** Start DATA FOR THIS TASK **

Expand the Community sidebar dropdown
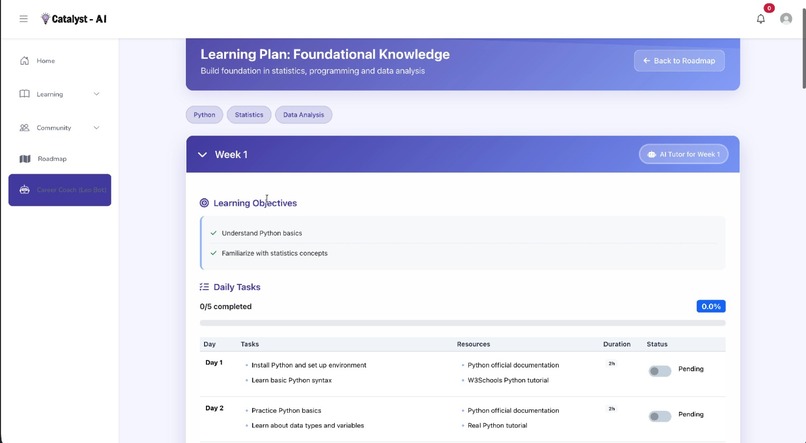The height and width of the screenshot is (443, 806). pyautogui.click(x=97, y=128)
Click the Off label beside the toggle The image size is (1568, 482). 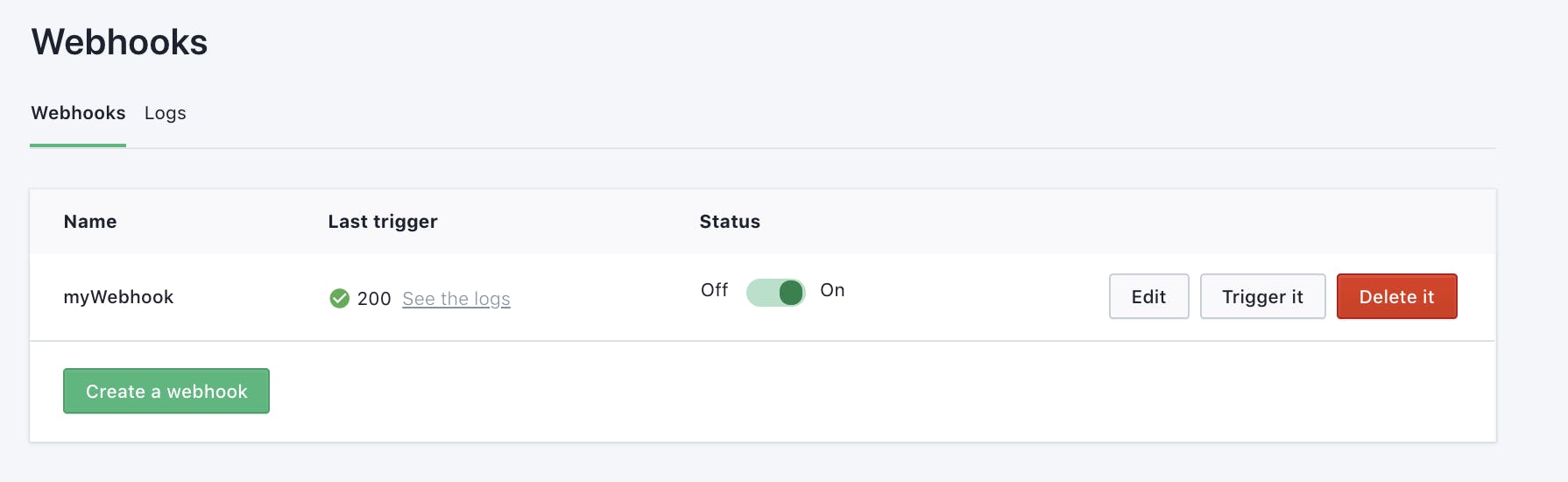pos(714,290)
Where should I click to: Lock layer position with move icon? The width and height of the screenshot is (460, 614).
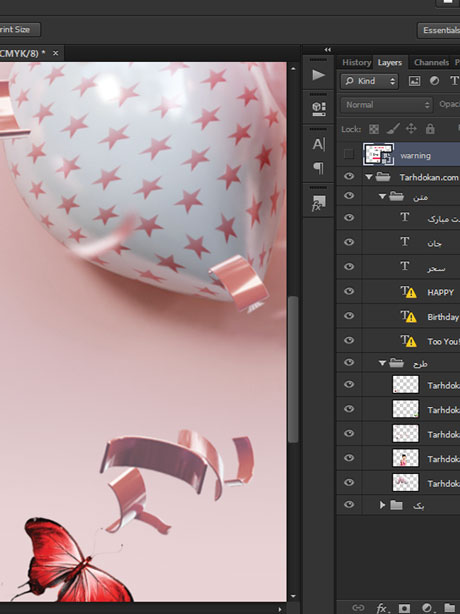coord(411,128)
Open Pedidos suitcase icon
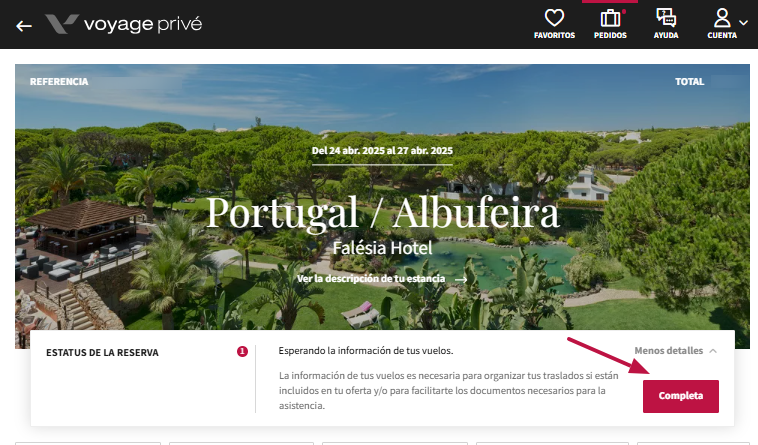758x445 pixels. 610,18
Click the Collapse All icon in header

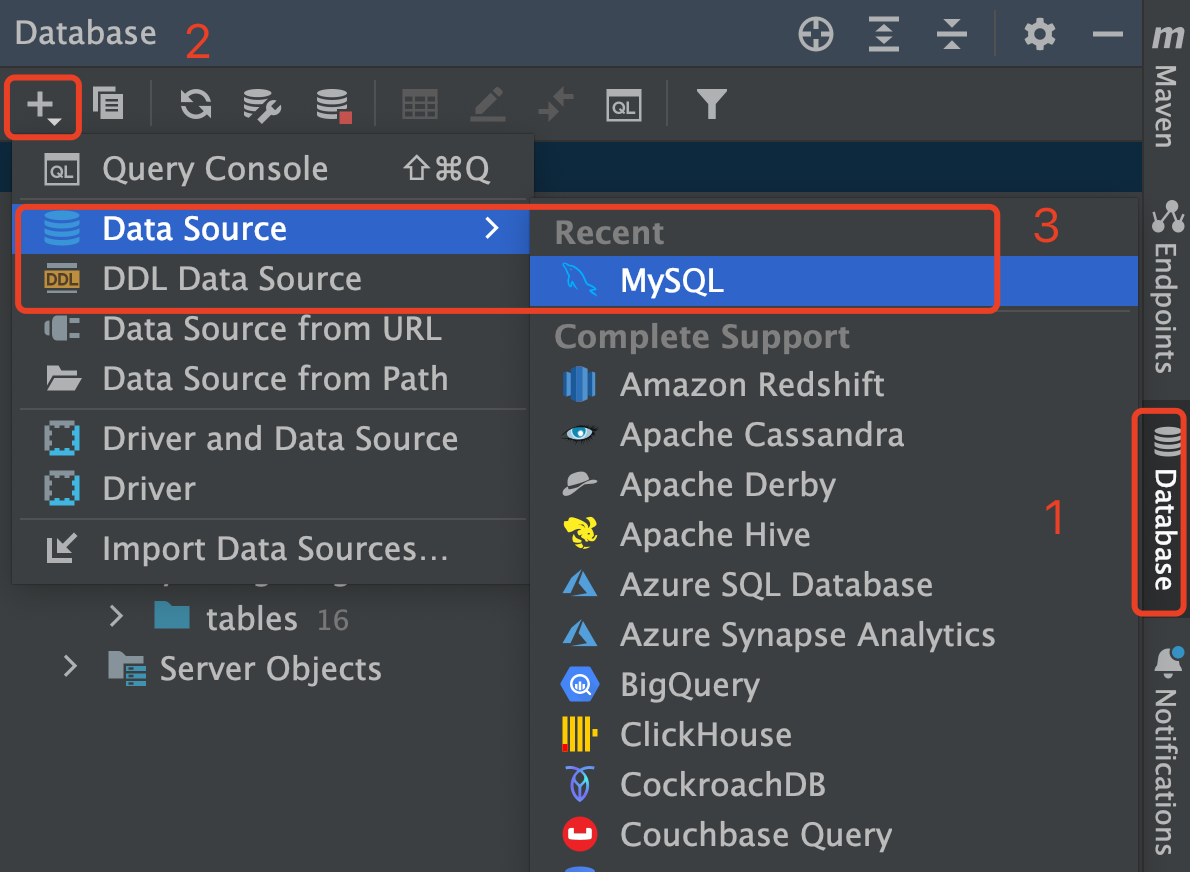951,36
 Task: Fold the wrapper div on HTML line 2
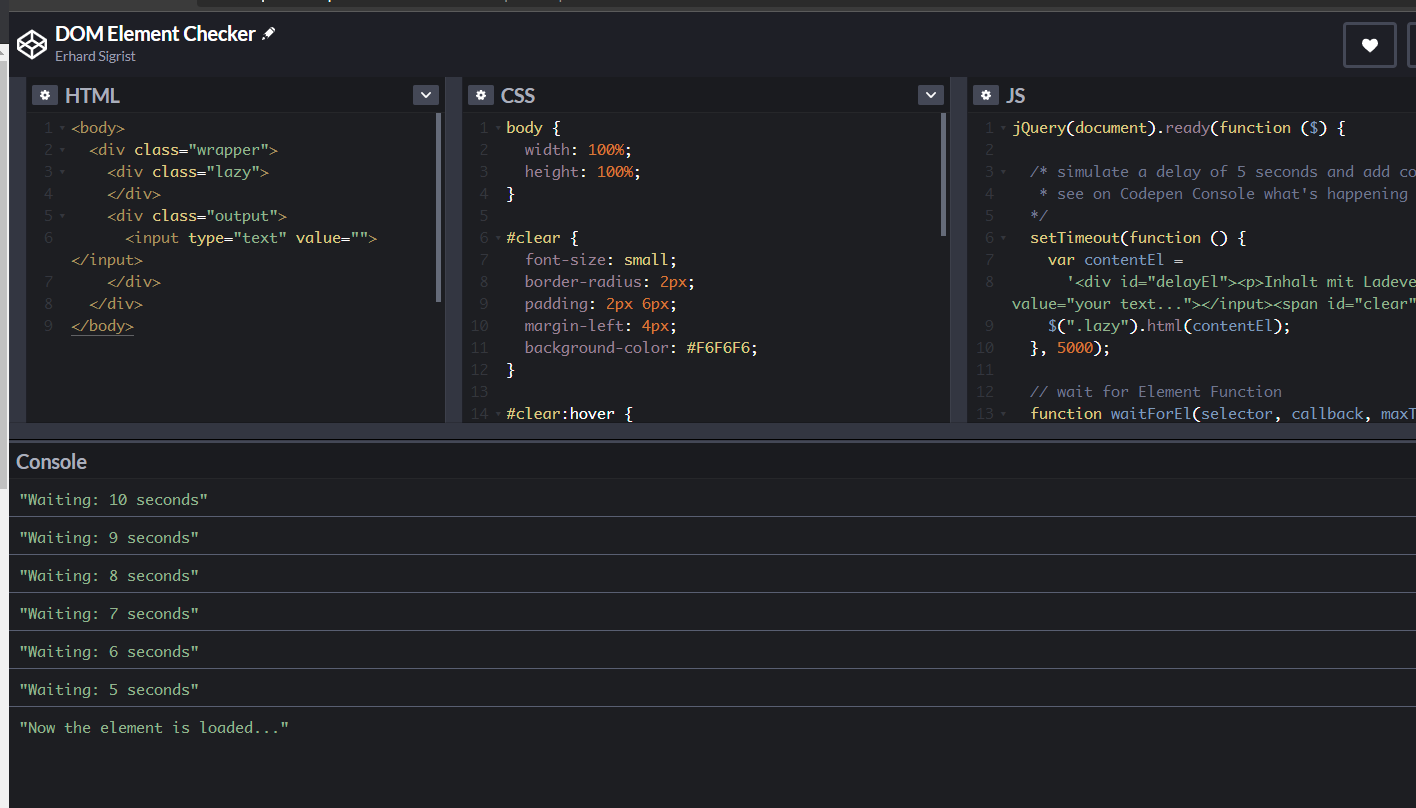[x=61, y=150]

** End DATA FOR THIS TASK **

SET EXERCISE:
Copy out word for word the rows from the line with "Click the Collapse All icon in header" through the end of the rows, leaving the pictures out.

COMPLETE ANSWER:
Click the Collapse All icon in header

951,36
 Task: Fold the wrapper div on HTML line 2
[x=61, y=150]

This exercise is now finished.